◆ **Given request a**
Output the rows exactly as they appear, beginning at the line that contains "This screenshot has width=1383, height=868." and going through the last line of the rows.

◆ **Selected passage**
* BEGIN *

This might sound weird, but I listened to the same album on repeat for like four hours the other day. Whether I’m driving, snowboarding, reading, writing or socializing, it provides a perfect soundtrack — and I’m still not sick of it despite listening to it constantly for the past three months. It’s one of those albums you can always put on when everyone around says they “don’t care” what music you play, but you know they are going to judge your music tastes no matter what you choose. So next time you’re in that situation, try playing “Summer’s Gone,” Odesza’s debut album.
When my friend asked me if I wanted to see ODESZA play at the Main Street Arts & Entertainment Complex last November, I was like “Who is Odesza?” and “Isn’t that a high school club?”
It turns out that Odesza is a young DJ duo from Washington, the Main Street Arts & Entertainment Complex (aka: Club YOLO) offers a full bar, and the show was worth every penny and bike pedal from downtown Bozeman.
Two months later, on January 29, I opened the Bobcat Buzz email from ASMSU. I was shocked to read “Tickets for upcoming Emancipator with Little People and ODESZA concert on March 7th.”
First of all, Emancipator in the SUB Ballrooms? I’ve been in love with his music since I saw him in Missoula a few years ago. It appears that my years of financial contribution to Campus Entertainment have finally paid off, because Emancipator is kicking off this tour in Bozeman and not even stopping in Missoula.
Second of all, Odesza playing a second show in Bozeman already? They’ve only been playing music together for like nine months! I don’t want to jinx this, but I think we are witnessing the beginnings of an electronic legend.
“We were hoping to make something that can be headphone music and you can enjoy it while you’re working or something, but that when you go to a live venue it’s got enough kick to it to be able to have a good time and dance to it.”
— Harrison Mills of Odesza
As soon as I heard about the Odesza show last November, I looked them up online, downloaded all of their music for free, and listened to it on repeat for the next week straight. I was obsessed. But I didn’t realize that the two DJs that comprise Odesza had just started playing music together last summer, when they busted out their 11-track debut album “Summer’s Gone.”
Club YOLO was only the beginning. Fresh out of college, Harrison Mills (aka: Catacombkid) and Clayton Knight (aka: BeachesBeaches) skipped the awkward transitional period and got shit done.
Harrison took the time to chat with me the other day, and I usually don’t print straight question-answer format interviews. But after painstakingly transcribing it, I’ve decided it’s too interesting to not post. And if you get bored, this is the internet — you can always stop reading. I’m sure there are plenty of cool new cat videos up on YouTube.

* END *

◆ **Supplied data**
* BEGIN *

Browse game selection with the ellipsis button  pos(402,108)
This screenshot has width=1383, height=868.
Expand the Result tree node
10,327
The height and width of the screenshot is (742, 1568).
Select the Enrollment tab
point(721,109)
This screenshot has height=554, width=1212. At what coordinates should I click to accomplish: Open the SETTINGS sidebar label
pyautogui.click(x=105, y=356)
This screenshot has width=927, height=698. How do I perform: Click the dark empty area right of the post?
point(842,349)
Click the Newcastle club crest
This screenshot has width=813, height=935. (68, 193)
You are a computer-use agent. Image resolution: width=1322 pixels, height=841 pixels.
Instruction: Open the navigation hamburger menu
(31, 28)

* END *

◆ **Given request b**
Write the next part of the piece about the DJ duo Odesza, picking up after its final sentence.

◆ **Task answer a**
This screenshot has width=1383, height=868.
Expand the Result tree node
10,327
The height and width of the screenshot is (742, 1568).
Select the Enrollment tab
point(721,109)
This screenshot has height=554, width=1212. At what coordinates should I click to accomplish: Open the SETTINGS sidebar label
pyautogui.click(x=105, y=356)
This screenshot has width=927, height=698. How do I perform: Click the dark empty area right of the post?
point(842,349)
Click the Newcastle club crest
This screenshot has width=813, height=935. (68, 193)
You are a computer-use agent. Image resolution: width=1322 pixels, height=841 pixels.
Instruction: Open the navigation hamburger menu
(31, 28)

◆ **Task answer b**
Karen: You’re playing on campus in Bozeman — how do you feel about that?
Harrison: Really pumped. I’ve actually only driven through the campus and that was the day before the show we played when we were there, but it looked really cool. A lot of my friends went there, so it will be good to check it out.
You met Clay in college?
We met at Western Washington University in Bellingham, about an hour and a half outside of Seattle. I really liked it. It’s got an awesome campus and it’s really open and nice.
Were you both independent DJs before you started collaborating?
We weren’t really DJs, we were producers I guess you would say, but we would make a mix of different styles of beats separately. We had a mutual friend who Clay lived with, and I would come over and visit him every once in awhile. He actually played guitar — he ended up playing guitar on some of our songs. We had talked about collaborating, but it never really happened, it was never really easy because it seemed like he was always going somewhere or I was doing homework or something. And then as we were graduating, I was just like, “You know, I’m going to be done here in a second, do you want to just try to work on something?” And we sat down and in like one day we pumped out a few tracks and we were just like, “It would be a really fun project to try to do a whole album together.” And it all came together.
That was just last summer, right?
What else have you been doing?
We’ve been trying to work on a few more EPs I guess you would say, like four-track EPs. We’ve got a ton of music in the process. We’re always working on a couple remixes for friends and other people, as well as trying to get other shows to play, and festivals. We just got signed on for Sasquatch, which we are terribly excited about because that was like the number one dream of being something we could do with Odesza. We feel like we can retire right now, it’s the end.
As long as you can survive Sasquatch, you can retire.
Yeah, we were making the joke that we’re probably going to die in a plane crash right before Sasquatch and we’ll never get to do what we always wanted.
Sad. That’s really exciting, though.
Yeah. I feel like I really don’t know how it all happened yet.
So you guys are touring with Emancipator.
How did that happen?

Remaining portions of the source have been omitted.